"Ditz schiebt eigene Schuld anderen zu"

Während Telekom-Aufsichtsrat Johannes Ditz krampfhaft nach einem Nachfolger für den am 6. Mai abzulösenden Heinz Sundt sucht, wird nun Kritik an ihm selbst laut: "Das Problem heißt Ditz", erklärt Erich Huhndorf, oberster
Telekom-Gewerkschafter, im FORMAT-Interview.
FORMAT: Sie wehren sich vehement gegen die Absetzung von Telekom-Chef Sundt.
Huhndorf: Ja, wir kündigen allen Kapitalvertretern im Aufsichtsrat Haftungsklagen wegen Schädigung des Unternehmens an.
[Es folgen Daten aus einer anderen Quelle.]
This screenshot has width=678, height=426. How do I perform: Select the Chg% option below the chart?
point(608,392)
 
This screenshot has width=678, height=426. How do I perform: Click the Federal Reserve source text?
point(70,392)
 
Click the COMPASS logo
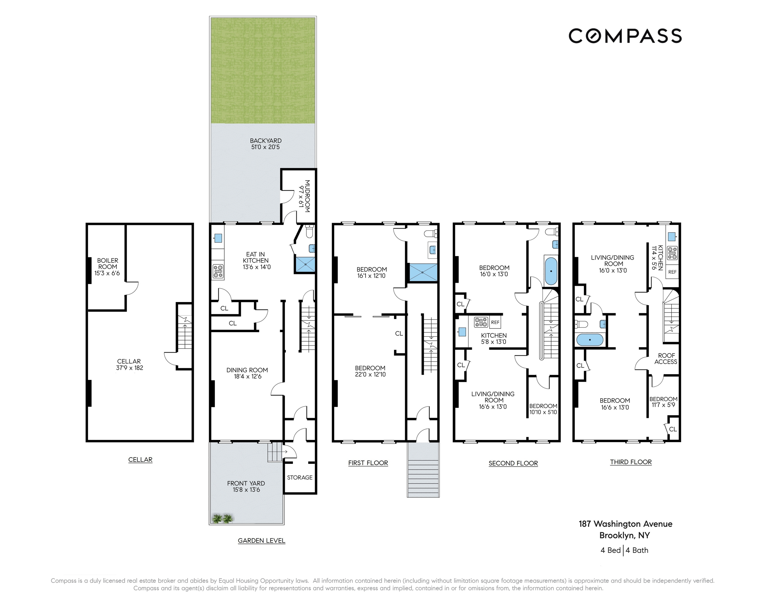[625, 36]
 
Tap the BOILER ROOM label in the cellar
[107, 267]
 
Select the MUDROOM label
[304, 196]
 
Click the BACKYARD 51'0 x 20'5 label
[266, 144]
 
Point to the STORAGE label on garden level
[300, 477]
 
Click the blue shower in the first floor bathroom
[423, 272]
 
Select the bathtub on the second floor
[551, 271]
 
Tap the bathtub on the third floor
[590, 339]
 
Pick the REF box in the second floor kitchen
[495, 322]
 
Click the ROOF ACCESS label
[666, 358]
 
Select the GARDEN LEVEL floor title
[261, 540]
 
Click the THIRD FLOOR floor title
[631, 462]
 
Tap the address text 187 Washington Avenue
[625, 524]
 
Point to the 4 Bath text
[637, 550]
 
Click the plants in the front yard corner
[222, 518]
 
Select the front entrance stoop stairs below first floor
[423, 470]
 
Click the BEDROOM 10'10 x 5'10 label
[543, 409]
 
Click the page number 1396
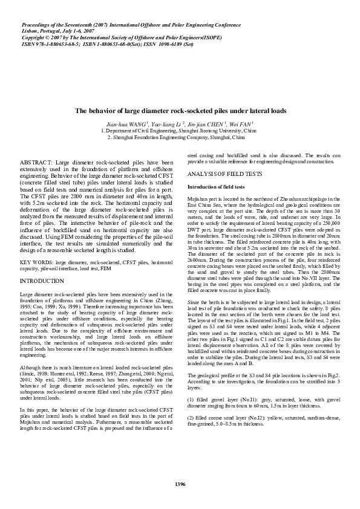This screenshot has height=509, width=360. coord(180,484)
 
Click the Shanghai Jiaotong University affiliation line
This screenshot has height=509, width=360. coord(180,131)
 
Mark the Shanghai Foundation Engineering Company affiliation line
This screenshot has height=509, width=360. coord(180,137)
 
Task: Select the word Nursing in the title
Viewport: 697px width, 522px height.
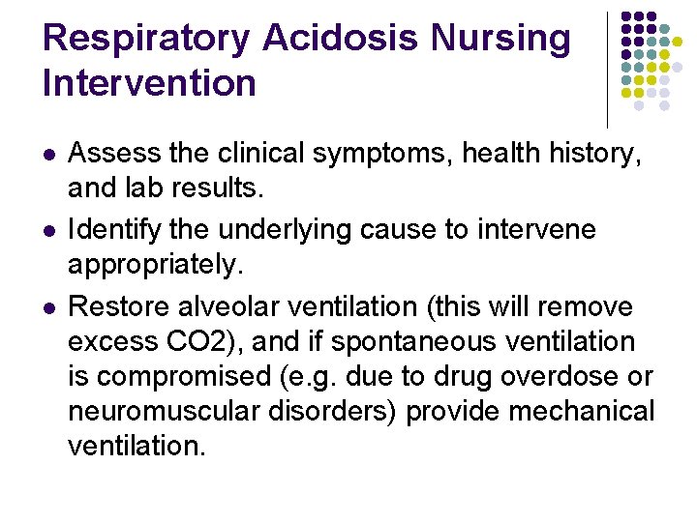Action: tap(500, 40)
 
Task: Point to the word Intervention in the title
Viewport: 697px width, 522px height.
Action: tap(149, 83)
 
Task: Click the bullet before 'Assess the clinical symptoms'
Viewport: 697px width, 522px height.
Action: tap(49, 155)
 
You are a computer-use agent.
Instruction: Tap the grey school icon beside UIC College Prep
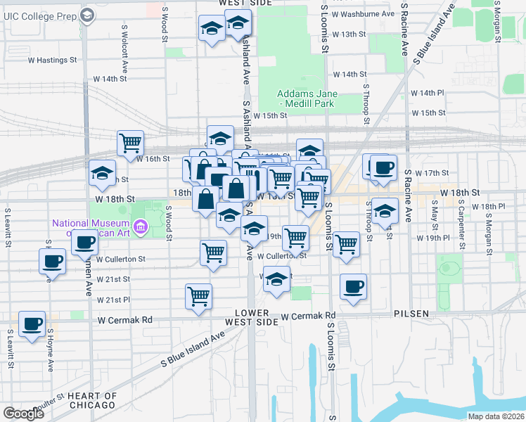87,15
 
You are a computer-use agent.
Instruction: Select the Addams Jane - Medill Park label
307,99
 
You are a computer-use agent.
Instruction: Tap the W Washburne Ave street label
363,13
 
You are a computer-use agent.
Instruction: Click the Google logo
24,413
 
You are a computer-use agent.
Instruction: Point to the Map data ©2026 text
496,416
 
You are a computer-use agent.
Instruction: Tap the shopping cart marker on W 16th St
131,143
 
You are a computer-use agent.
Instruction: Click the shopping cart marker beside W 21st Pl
199,295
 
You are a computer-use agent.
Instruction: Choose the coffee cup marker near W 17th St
383,167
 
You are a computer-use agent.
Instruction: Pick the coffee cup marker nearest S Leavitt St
32,324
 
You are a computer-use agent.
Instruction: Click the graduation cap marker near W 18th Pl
384,211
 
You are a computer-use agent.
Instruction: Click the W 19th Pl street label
432,238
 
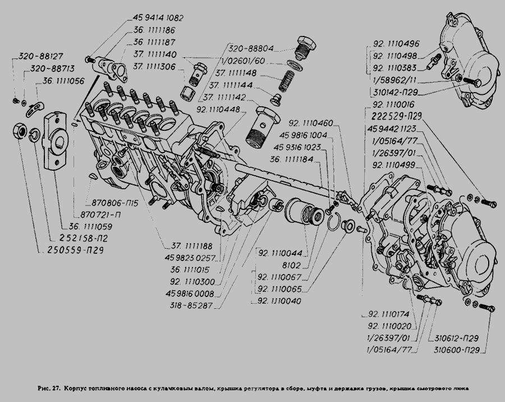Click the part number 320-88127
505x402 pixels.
(x=40, y=56)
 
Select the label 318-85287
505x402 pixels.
(x=193, y=307)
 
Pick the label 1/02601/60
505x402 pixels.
(x=248, y=61)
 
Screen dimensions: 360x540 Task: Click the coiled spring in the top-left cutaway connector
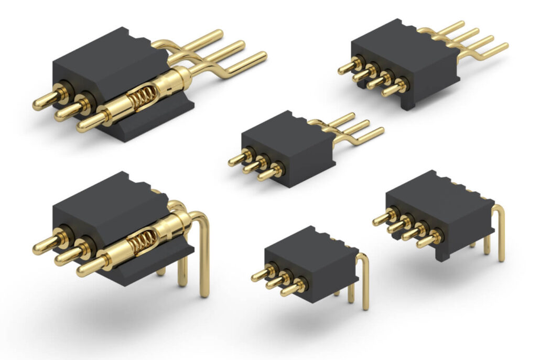click(138, 98)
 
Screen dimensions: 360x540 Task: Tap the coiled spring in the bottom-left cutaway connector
click(138, 242)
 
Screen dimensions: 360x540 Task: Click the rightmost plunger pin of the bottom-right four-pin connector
click(427, 241)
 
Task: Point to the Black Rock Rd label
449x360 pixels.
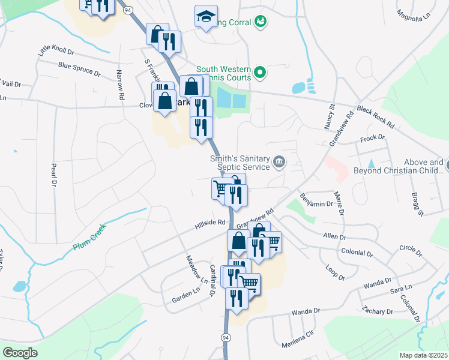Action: (375, 118)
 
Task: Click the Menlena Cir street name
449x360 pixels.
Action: (298, 344)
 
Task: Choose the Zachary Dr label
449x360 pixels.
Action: (377, 311)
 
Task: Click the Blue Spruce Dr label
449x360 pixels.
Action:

Die Absetzung von Sundt und Finanzchef Colombo würde fast hundert Millionen kosten. Und wir streiten seit Monaten um lächerliche sechs Millionen bei der Zusatzpensionsregelung.
FORMAT: Sie wollen Sundt halten?
Huhndorf: Es geht uns nicht um die Person, sondern ums Prinzip. Wenn das jetzt durchgeht, hat dieses Haus in wenigen Jahren vierzehn Vorstände verbraucht - mit einer durchschnittlichen Dienstzeit von acht Monaten. Das Problem liegt ganz woanders.
FORMAT: Und zwar wo?
Huhndorf: Das Problem heißt Ditz. Solange er Präsident ist, wird keine Ruhe im Unternehmen einkehren. Er braucht jedes Jahr ein paar, denen er die Schuld für seine eigenen Fehler zuschieben kann.
FORMAT: Er hat Sie mit seinem Wunschkandidaten Ernst Häberli zusammengebracht. Was halten Sie von dem?
Huhndorf: Ich habe nichts gegen Herrn Häberli. Aber wer immer kommt, braucht Fachwissen. Das kann einer nicht haben, der Fast food in Südamerika verkauft hat. Und auch ein Häberli kann die Beamten bei uns nicht in Luft auflösen.
FORMAT: Was wollen Sie tun, wenn der Aufsichtsrat den Wechsel durchdrückt?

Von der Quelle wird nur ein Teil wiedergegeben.